The prognosis and outcome of surgical neonates travelled across many phases of development of modern sciences. In past the prognosis of surgical conditions, as whole regardless of the age, was poor. But with the advent of modern anesthesia and intensive care units and involvement of new diagnostic and therapeutic modalities the prognosis is now on the move. Contrarily, surgical neonates are a subclass of patients having wide differences in physiology, anatomy, diseases, immunity and response to the stress, as compared to older patients. Previously, dealt by the general surgeons, the prognosis and outcome of many surgical conditions of neonates were poor as many of them were considered mortal at that time. Even the congenital malformations that have excellent outcome today had poor outcome at that time. The outcome started improving with the development of pediatric surgery specialty that utilized new procedures, modify previous approaches and provided adequate postoperative care to pediatric patients and neonates. The outcome and prognosis varies disease to disease. Generally speaking many neonatal surgical disorders have now good outcome especially anorectal malformations, hirschsprung’s disease etc.

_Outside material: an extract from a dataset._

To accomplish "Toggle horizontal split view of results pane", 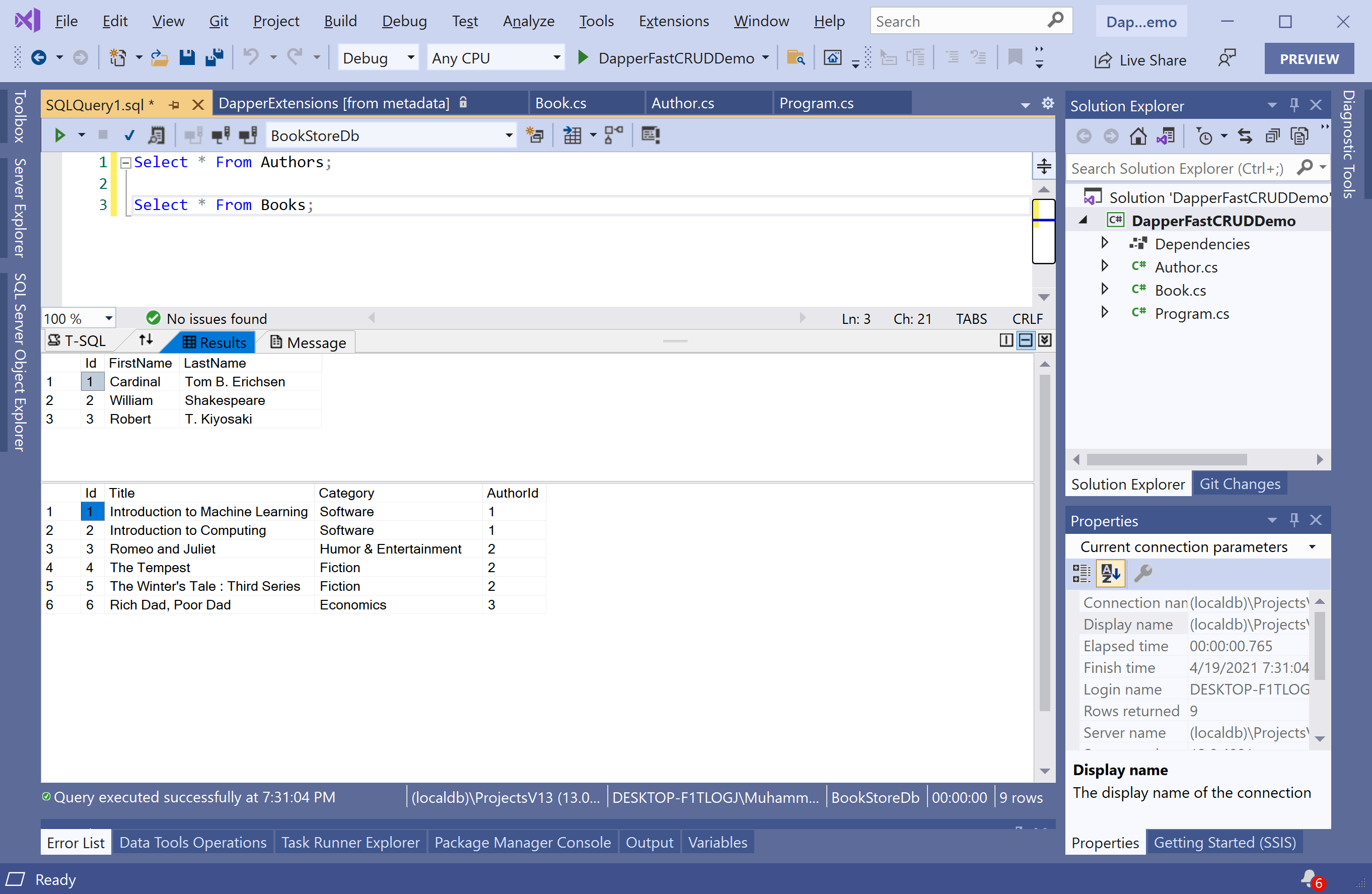I will click(1026, 340).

The development of pediatric surgery achieved many milestones and now many new specialties are being formed. Pediatric cardiac surgery, urology, orthopedic surgery, neurosurgery and so on are the examples. Similarly neonatal surgery should be considered as a separate domain as there is still a big room for the improvement of prognosis and outcome of surgical neonates.

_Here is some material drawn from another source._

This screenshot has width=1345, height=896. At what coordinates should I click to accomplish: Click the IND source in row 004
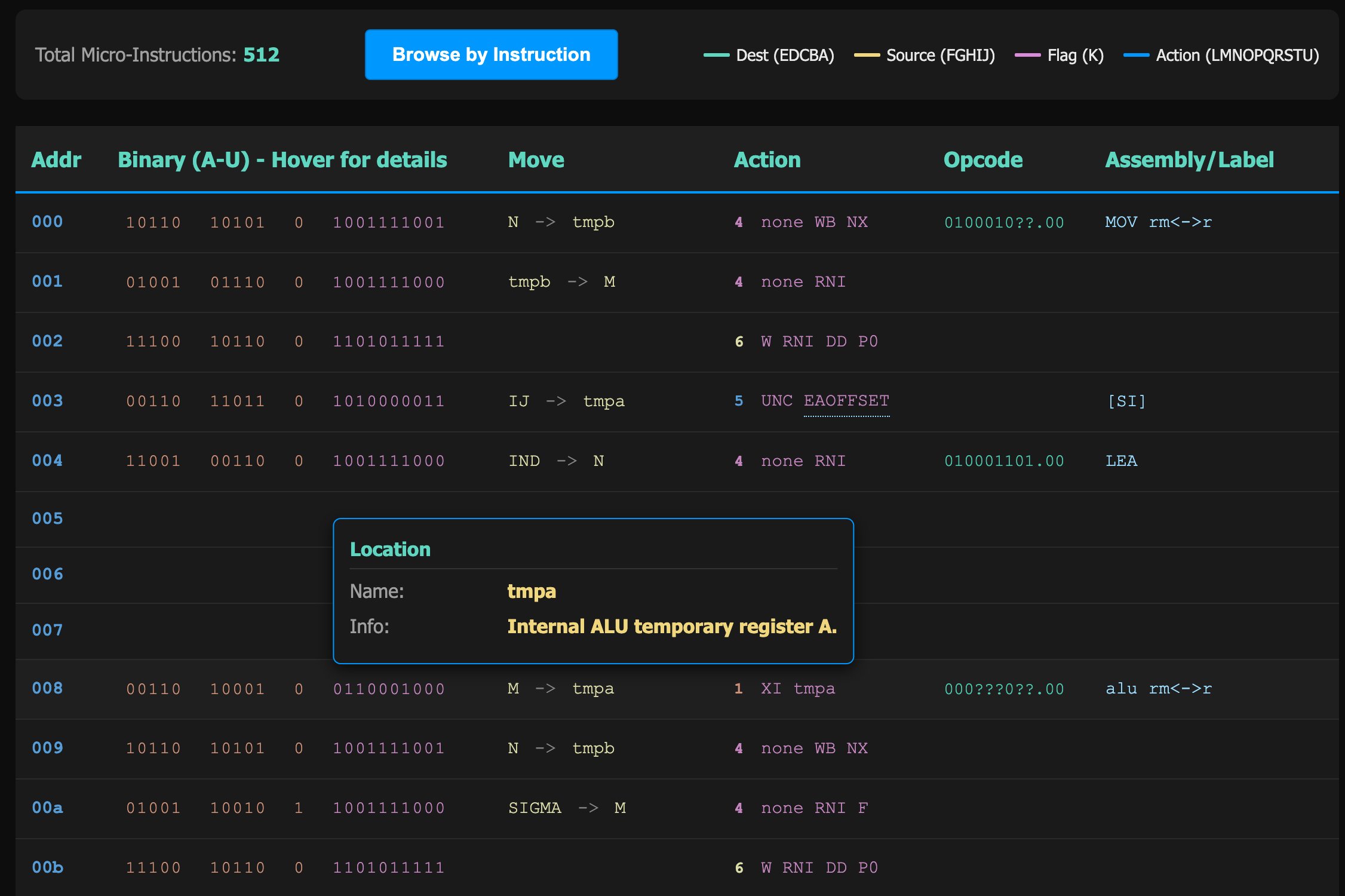pyautogui.click(x=524, y=461)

The outcome and prognosis also depends upon various other factors which are called factors of poor prognosis. The prognosis can be judged at the admission of neonate with surgical condition. Manchanda et al presented a study in this issue of the journal to evaluate the prognostic factors of mortality in these patients. Many clinical and biochemical parameters were evaluated but gestational age, tachycardia, respiratory distress and mainly sepsis were proved significant on multivariate analysis however many other factors such as weight, temperature etc were significant on univariate analysis. We have also conducted a comparative study to identify the mortality in neonates of anorectal malformations where patients of anorectal malformations were divided in two groups one having congenital anomalies and other without anomalies. The mortality was statistically significant in the congenital anomaly group (P<0.05). Although this was not subjected to univariate or multivariate analysis however associated congenital anomalies especially cardiac and major renal anomalies have additive effect over the mortality of these patients. Manchanda et al were not being able to construct a score for evaluation of the probable prognosis at admission; however, presence of these factors can alert the treating team about the critical condition of the neonate. More studies are welcome in this regard to construct a score for assessing prognosis of surgical neonates at admission.